Again, it is understandable why not. For the political process to remain representative and accountable, "every succeeding Legislature possesses the same jurisdiction and power . . . as its predecessors. The latter must have the same power of repeal and modification which the former had of enactment, neither more nor less." Ohio Life Ins. and Trust Co. v. Debolt (1853). The precept has never been doubted. Indeed, the Supreme Court would arguably apply the highest scrutiny to evaluating any legislation that "restricts those political processes which can ordinarily be expected to bring about repeal of undesirable legislation." U. S. v. Carolone Products Co. (1938).

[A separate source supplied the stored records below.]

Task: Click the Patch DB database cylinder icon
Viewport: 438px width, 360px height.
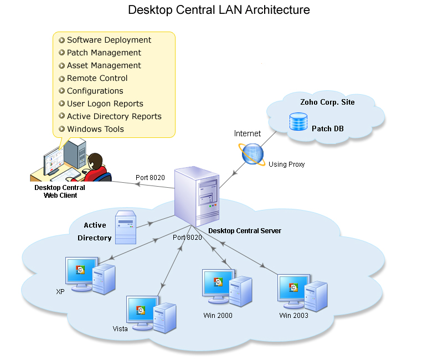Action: coord(298,122)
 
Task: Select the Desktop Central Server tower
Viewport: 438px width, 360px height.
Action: coord(197,197)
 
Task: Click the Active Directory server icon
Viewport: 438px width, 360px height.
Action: coord(126,227)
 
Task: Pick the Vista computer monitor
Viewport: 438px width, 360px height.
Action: coord(141,310)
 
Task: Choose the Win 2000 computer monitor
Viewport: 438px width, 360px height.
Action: coord(218,283)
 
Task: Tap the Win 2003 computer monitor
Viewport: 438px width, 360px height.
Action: coord(293,287)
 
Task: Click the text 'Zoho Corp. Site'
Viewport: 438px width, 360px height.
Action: coord(327,102)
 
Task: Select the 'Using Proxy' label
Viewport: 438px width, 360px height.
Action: coord(286,164)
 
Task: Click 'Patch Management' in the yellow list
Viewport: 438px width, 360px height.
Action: coord(104,53)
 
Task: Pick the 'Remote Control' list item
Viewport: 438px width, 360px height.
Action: coord(97,78)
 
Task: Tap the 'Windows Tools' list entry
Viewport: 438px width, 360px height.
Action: coord(95,129)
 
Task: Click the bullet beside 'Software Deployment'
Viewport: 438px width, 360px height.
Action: coord(62,40)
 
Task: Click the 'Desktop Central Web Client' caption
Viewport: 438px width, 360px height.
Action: coord(60,191)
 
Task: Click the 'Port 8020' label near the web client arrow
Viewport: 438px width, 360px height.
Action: coord(150,178)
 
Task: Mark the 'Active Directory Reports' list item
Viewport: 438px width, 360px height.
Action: coord(114,116)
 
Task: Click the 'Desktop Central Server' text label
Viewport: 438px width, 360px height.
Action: coord(244,230)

Who will tell the Senate that it may be acting unconstitutionally? On one level, this is a question of justiciability. There is good reason for the judiciary to seek to avoid this issue to avoid embarrassment to a co-equal branch. And there is precedent, like Nixon v. United States, dealing with the Senate's exclusive power to try impeachments, which illustrate the level of the Court's appropriate deference. But appropriate deference is not default, and factors which stayed the judicial hand in Nixon are not present in this context. In Nixon, had judges inserted themselves to superintend Senate impeachment practices, they would be undermining their own parallel authority to hear criminal issues related to impeachment, and more, weakening one of the only checks upon the judiciary, itself. These considerations for deference are not present here. Rather, a disappointment nominee or a newly elected member of the Senate with no voice in the rules that limit his electoral service could persuasively argue that the failure of the Court to intervene is fully necessary to address the injury to the body politic.

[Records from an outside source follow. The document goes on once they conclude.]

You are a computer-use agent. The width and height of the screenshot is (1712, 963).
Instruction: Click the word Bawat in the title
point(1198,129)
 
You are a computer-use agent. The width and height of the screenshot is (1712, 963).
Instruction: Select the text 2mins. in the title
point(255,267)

It is interesting that two former Vice-Presidents of different parties (Nixon (1957) and Humphrey (1969), sitting as the presiding officer of the Senate, have ruled that the current membership of the Senate is not bound by Senate Rule V's imposition of the rules of a different, prior body. That the Humphrey ruling was rejected by the full Senate out of the politics of the day hardly settles the constitutional issue.
The Senate has a solemn responsibility in the consideration of judicial nominations. There has been a troubling failure on the part of both parties to meet this responsibility. The Senate need not defer to the judicial nominations of the President, but it should not ignore or defeat them by means not envisioned in the Constitution, itself. Let the debate be fair and open and concluded by all members of the Senate. That practice can easily be established in newly adopted Senate Rules that allow for debate to be closed on judicial nominations by simple majority.
As I have publicly written, denying Mr. Estrada or Justice Owen their confirmation vote by the full Senate is no more legitimate than if the outgoing Democratic majority of the previous Senate had attempted by rule to prevent repeal or modification of any Democratically-sponsored enactment except by super-majority.
It is not just the present nominees who are being injured; it is the right of Senate members not to have their representation diluted or nullified, and in that, it is the right of all of us who voted for those members that is being wrongly - if not unconstitutionally - filibustered.